# The little girl and policeman.



## David Frost (Mar 29, 2006)

A policeman, sitting on a horse, was waiting to cross the street. A little girl came riding up on her bicycle to cross the street as well. The policeman asked her: "Did Santa Clause bring you that bike."
The little girl said; "Yes, Santa brought it to me". 
The policeman wrote out a ticket. When he gave it to the little girl he said: "Give this to your daddy and tell him next time Santa brings you a bike, make sure it has a reflector on the rear fender." The little girl smiled sweetly and said; "Did Santa bring you that horsey?" The policeman, trying to play along, said; "yes, Santa did bring me this horsey". The little said: "Well the next time Santa brings you a horse, tell him the dick belong under the horse."


----------



## Howard Knauf (May 10, 2008)

Rotflmao!!!\\:d/


----------



## maggie fraser (May 30, 2008)

Cracker :lol::lol::lol:


----------



## Candy Eggert (Oct 28, 2008)

You've ruined my image of Santa Claus...mean man 

LMAO


----------



## David Frost (Mar 29, 2006)

maggie fraser said:


> Cracker :lol::lol::lol:


Did you know that is a derogatory term in some places??????? ha ha. 

I'm not offended, it would be one of the nicer things I've been called in recent days. ha ha

DFrost


----------



## Gillian Schuler (Apr 12, 2008)

David, can you be a little more explicit - Maggie lives in a cardboard box in Scotland and I on a hill in Switzerland which is very often known to the inhabitants over the other side of the pond!

I do however understand Maggie and I enjoyed the joke


----------



## Candy Eggert (Oct 28, 2008)

David Frost said:


> Did you know that is a derogatory term in some places??????? ha ha.
> 
> I'm not offended, it would be one of the nicer things I've been called in recent days. ha ha
> 
> DFrost


Just wait until Maggie says "knock you up" for telephoning you :lol::lol::lol:


----------



## Gillian Schuler (Apr 12, 2008)

C'mon guys, let a little Swiss girl into the insider conversation!


----------



## maggie fraser (May 30, 2008)

David Frost said:


> Did you know that is a derogatory term in some places??????? ha ha.

TASK
Write the next part of the forum thread about the little girl and the policeman joke, starting after its last line. The data that comes next is from a separate source.

DATA SHOWN
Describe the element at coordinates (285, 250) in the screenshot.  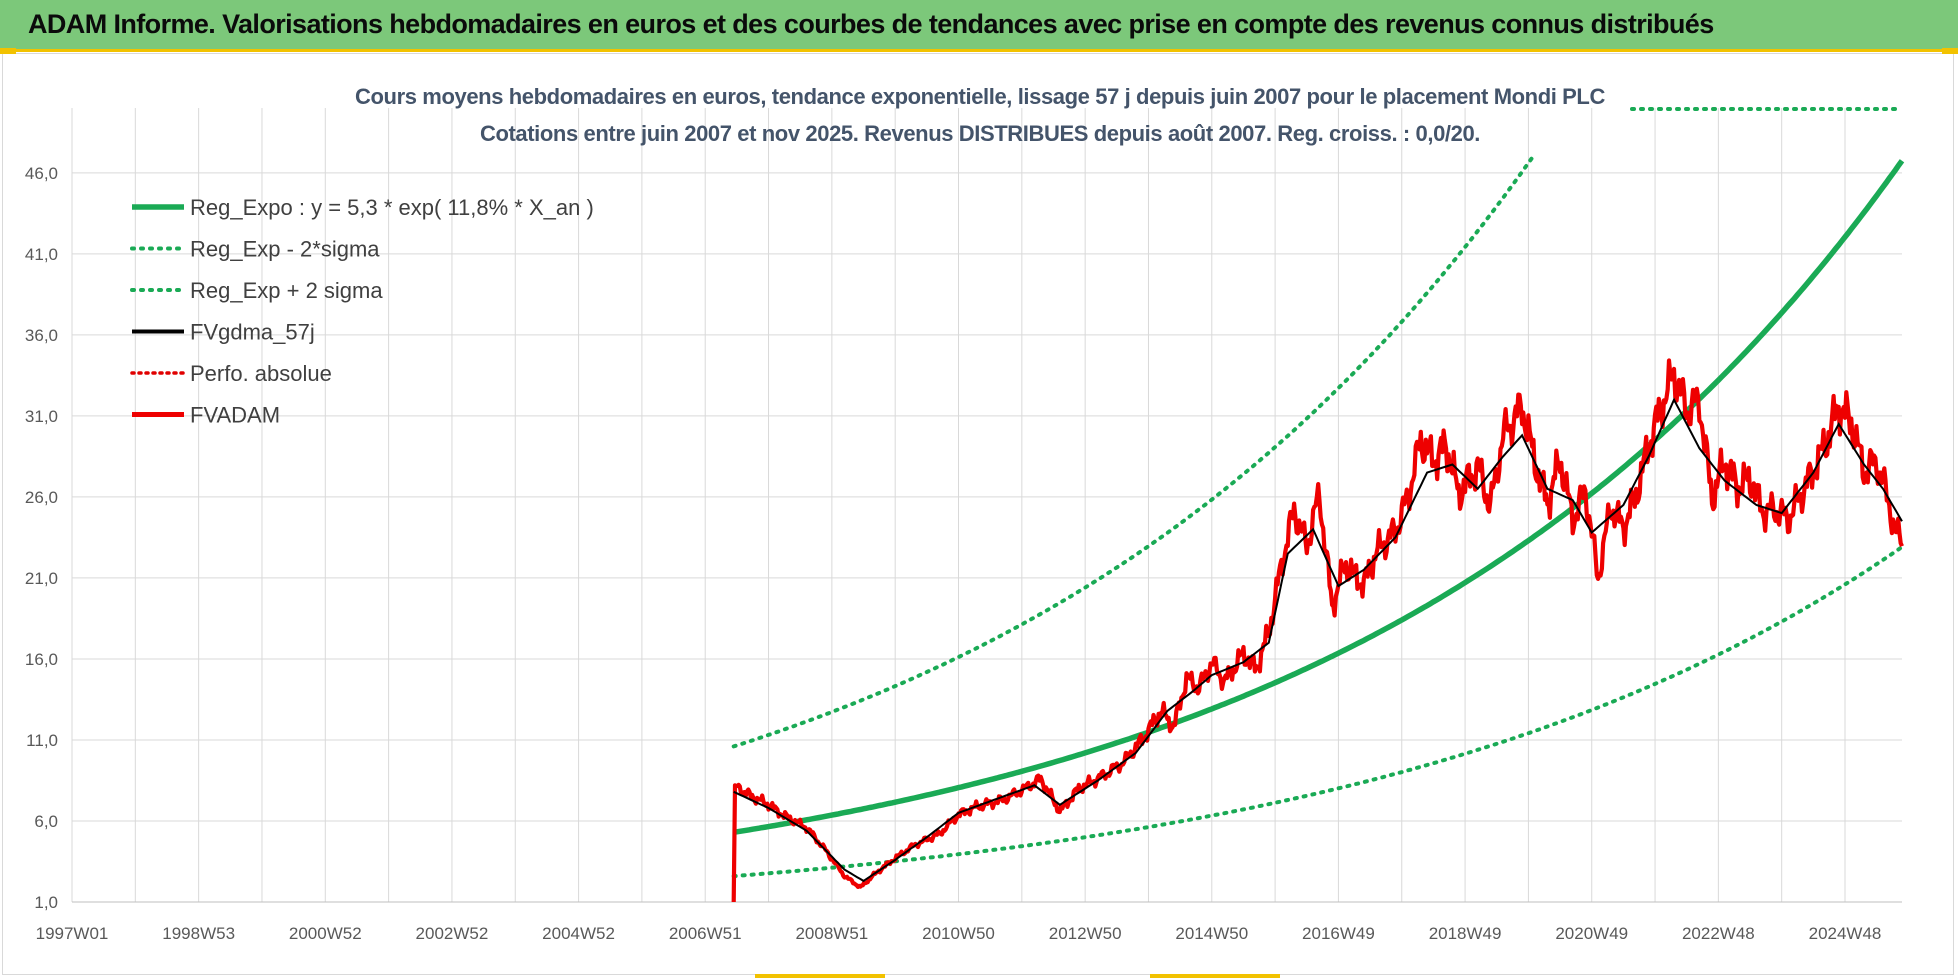
I see `legend-label: Reg_Exp - 2*sigma` at that location. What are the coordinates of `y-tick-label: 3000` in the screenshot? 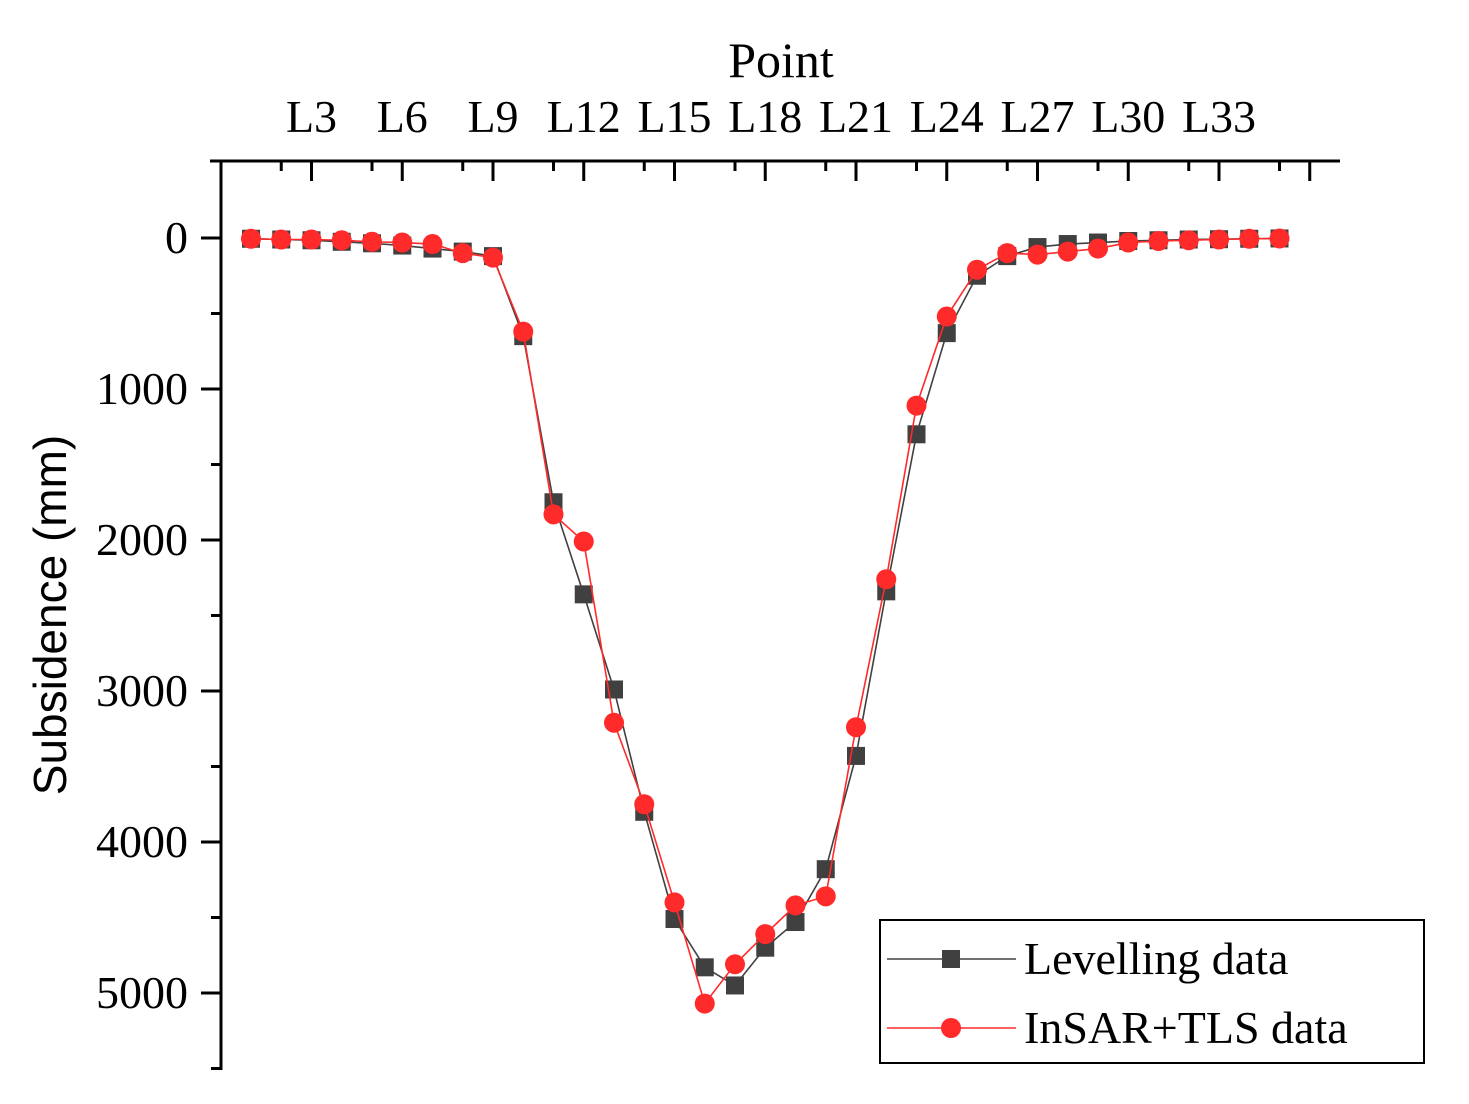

ANSWER TO THIS TASK
> 
> I'm not offended, it would be one of the nicer things I've been called in recent days. ha ha
> 
> DFrost


 
Cracker is a wonderful expression, one can take and interpret it in many different scenarios... the hint behind the sentiment here was the laughing smilie. I don't know the American definition to which you are alluding but I like it because it is a cracker of an expression. 

As for 'Knocking up' whilst on the telephone, I'm a wee bit lost there, knocking up over here has sexual connotatations....didn't get the phone bit 

Damn good joke!


----------



## Lynn Cheffins (Jul 11, 2006)

David Frost said:


> A policeman, sitting on a horse, was waiting to cross the street. A little girl came riding up on her bicycle to cross the street as well. The policeman asked her: "Did Santa Clause bring you that bike."
> The little girl said; "Yes, Santa brought it to me".
> The policeman wrote out a ticket. When he gave it to the little girl he said: "Give this to your daddy and tell him next time Santa brings you a bike, make sure it has a reflector on the rear fender." The little girl smiled sweetly and said; "Did Santa bring you that horsey?" The policeman, trying to play along, said; "yes, Santa did bring me this horsey". The little said: "Well the next time Santa brings you a horse, tell him the dick belong under the horse."


hahaha:lol: :lol: - I like her sand!
I thought (bit did not express O ) the same sentiment to the Winnipeg copper who figured my all but stopped speed of .0005 km/h (brake stand - I was clipped in and didn't want to unstrap...) was a real hazard to road safety and gave me a ticket for not coming to a complete stop on my bicycle.


----------



## David Frost (Mar 29, 2006)

Gillian Schuler said:


> David, can you be a little more explicit - Maggie lives in a cardboard box in Scotland and I on a hill in Switzerland which is very often known to the inhabitants over the other side of the pond!
> 
> I do however understand Maggie and I enjoyed the joke


ha ha, ok, first, I was just joking. I was not offended.

Cracker, depending on the connotation can be a slang term for a white person. It can, depending on who uses the term be a reference to a "red neck". 

It really does depend on who is saying it, to whom it's said and the situation.

DFrost


----------



## Margaret Wheeler (May 29, 2010)

Gillian Schuler said:


> C'mon guys, let a little Swiss girl into the insider conversation!


White trash>hillbilly> cracker>rube> ******* in descending order of likelihood of getting one's lights punched out in the southern U.S.

Did I forget anything?:-k

Hope that helps Gillian!


----------



## David Frost (Mar 29, 2006)

Margaret Wheeler said:


> White trash>hillbilly> cracker>rube> ******* in descending order of likelihood of getting one's lights punched out in the southern U.S.
> 
> Did I forget anything?:-k
> 
> Hope that helps Gillian!


much better definition than mine. Very good.

DFrost


----------



## Candy Eggert (Oct 28, 2008)

maggie fraser said:


> As for 'Knocking up' whilst on the telephone, I'm a wee bit lost there, knocking up over here has sexual connotatations....didn't get the phone bit
> 
> Damn good joke!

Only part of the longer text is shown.